The LAPD has already adopted the Compstat program that Chief William Bratton developed when he headed the New York Police Department. Gascon said Compstat could be used as the basis for the new program.
“There is no reason computer forecasting can’t work,” he said. “It’s really nothing more than an analysis of probabilities.”
But one of the nation’s leading experts in the emerging field of geographic crime forecasting said that, despite several attempts, no one has been able to develop a program with the accuracy that the LAPD is hoping for.
“It’s going to be a really blunt tool,” said Wilpen Gorr, a management systems researcher at Carnegie Mellon University in Pittsburgh. “I don’t think it’ll ever get really sharp.”
Gorr recently led two studies funded by $400,000 in federal grants to develop crime-forecasting models for 10-square-block areas of Pittsburgh and Rochester, N.Y. Researchers collected criminal reports, history, trends and 911 calls and studied seasonal variations to form the basis of their data pool.
But when Gorr compared the predictions with real crime numbers, the forecasts were often too far off to be useful.
“I had some expectations you could do these 10-block areas,” he said, “I thought they were ideal. It was really disappointing when we ran our complete data and it didn’t hold up.”
The forecasts were more accurate if plotted on a 20-by-20 block area. But such an area would likely be too large for law enforcement to crack down effectively on any potential hot spots.
Gorr said it’s more difficult to forecast for smaller areas because they have fewer criminal incidents, so the computer has fewer data points to analyze.
The LAPD’s Gascon remains optimistic about crime forecasting, however, saying the department will devise its own methods that could prove more accurate than Carnegie Mellon’s. But even if it doesn’t, it’s worth the risk, he said.
“We recognize this is experimental work for us, and when you’re trying new things there’s the possibility it won’t work as anticipated,” he said. “I think we have to try it for the Los Angeles experience.”
Gascon also wants the computer program to be able to analyze the backgrounds of suspects to see if their backgrounds and criminal records are similar to those who have gone on to commit violent crimes.

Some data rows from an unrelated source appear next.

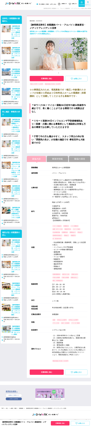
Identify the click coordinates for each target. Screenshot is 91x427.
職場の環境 (79, 158)
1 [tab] (58, 72)
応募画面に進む (46, 78)
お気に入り (72, 4)
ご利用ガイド (61, 4)
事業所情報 (57, 158)
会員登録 (82, 3)
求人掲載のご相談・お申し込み (45, 4)
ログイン (88, 3)
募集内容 (36, 158)
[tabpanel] (58, 54)
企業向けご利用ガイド (14, 394)
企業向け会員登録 (14, 398)
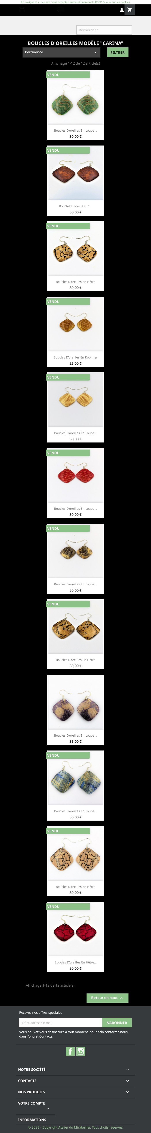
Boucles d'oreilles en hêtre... (76, 962)
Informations (32, 1119)
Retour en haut (107, 998)
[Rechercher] (104, 30)
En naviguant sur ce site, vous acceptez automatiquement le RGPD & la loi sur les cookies (75, 2)
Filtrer (118, 52)
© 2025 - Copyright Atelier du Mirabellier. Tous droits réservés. (75, 1127)
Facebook (70, 1051)
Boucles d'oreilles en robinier (76, 357)
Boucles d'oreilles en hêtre (75, 282)
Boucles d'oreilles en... (75, 206)
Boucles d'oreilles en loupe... (75, 130)
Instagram (80, 1051)
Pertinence (61, 52)
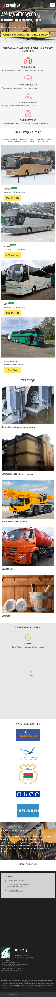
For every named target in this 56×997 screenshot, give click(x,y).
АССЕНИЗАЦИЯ (7, 569)
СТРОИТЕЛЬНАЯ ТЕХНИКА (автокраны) (15, 521)
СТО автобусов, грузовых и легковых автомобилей (19, 427)
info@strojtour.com (16, 891)
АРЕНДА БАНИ (7, 616)
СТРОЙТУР (10, 5)
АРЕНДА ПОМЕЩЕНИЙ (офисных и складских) (17, 474)
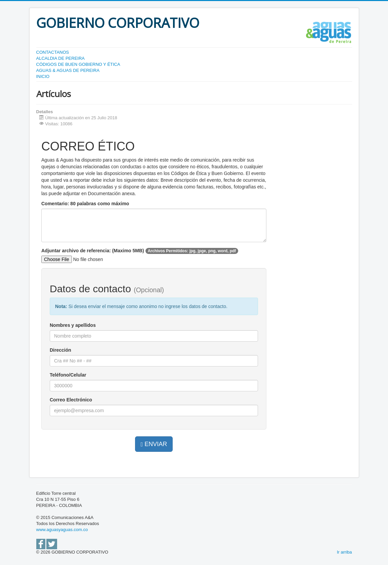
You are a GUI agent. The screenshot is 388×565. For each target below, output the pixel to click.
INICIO (43, 76)
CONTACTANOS (52, 52)
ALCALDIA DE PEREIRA (60, 58)
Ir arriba (344, 552)
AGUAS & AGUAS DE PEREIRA (68, 70)
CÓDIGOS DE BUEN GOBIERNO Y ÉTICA (78, 64)
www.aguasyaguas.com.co (62, 529)
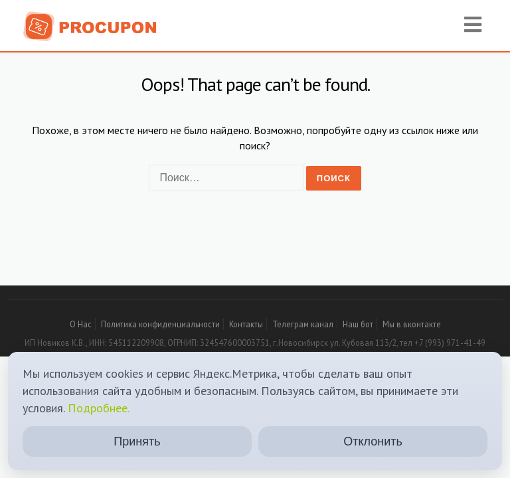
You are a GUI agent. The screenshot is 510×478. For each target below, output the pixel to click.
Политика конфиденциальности (160, 324)
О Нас (81, 324)
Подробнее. (98, 408)
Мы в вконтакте (411, 324)
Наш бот (358, 324)
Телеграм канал (302, 324)
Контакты (246, 324)
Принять (137, 441)
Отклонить (372, 441)
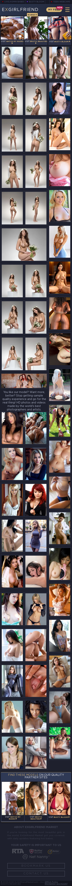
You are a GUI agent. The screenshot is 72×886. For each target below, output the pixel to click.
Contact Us (36, 873)
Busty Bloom (36, 2)
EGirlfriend (20, 12)
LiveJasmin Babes (14, 2)
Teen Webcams (61, 2)
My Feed (54, 10)
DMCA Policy (51, 882)
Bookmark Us (36, 866)
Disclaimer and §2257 (56, 884)
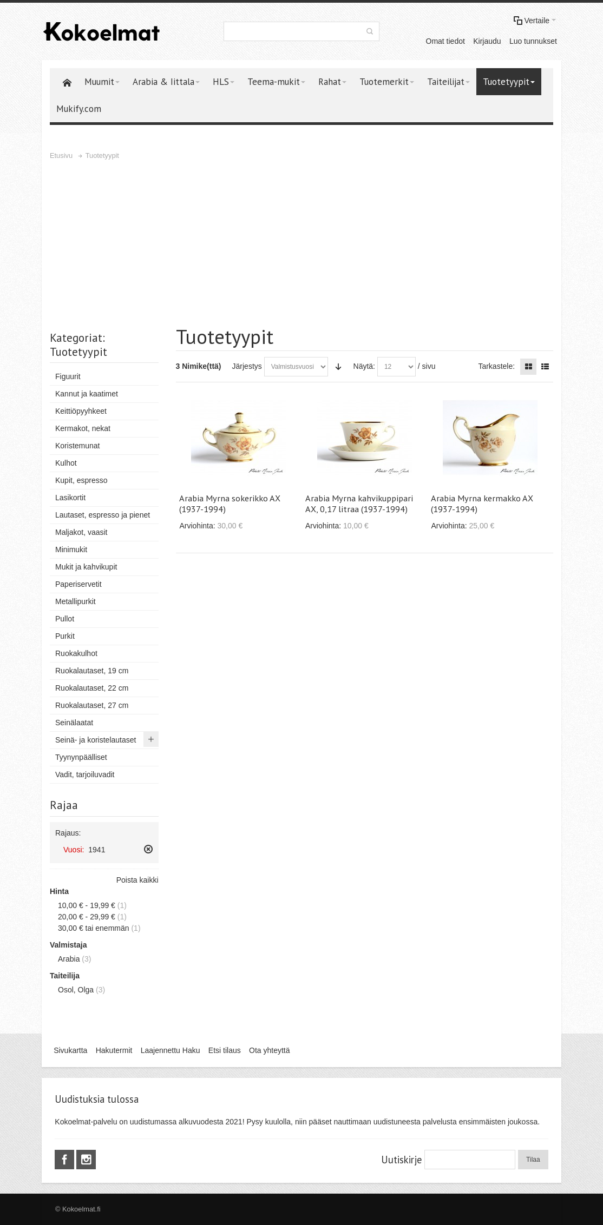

The computer would flag that individual and Gascon would like social workers to try to intervene.
Ramona Ripston, executive director of the American Civil Liberties Union of Southern California, said the department needs to be careful to keep the data confidential and remain realistic about the limitations of criminal profiling.
“We all know from the past that profiling can be inaccurate,” Ripston said. “Something like this has to be watched ... and we will be following this.”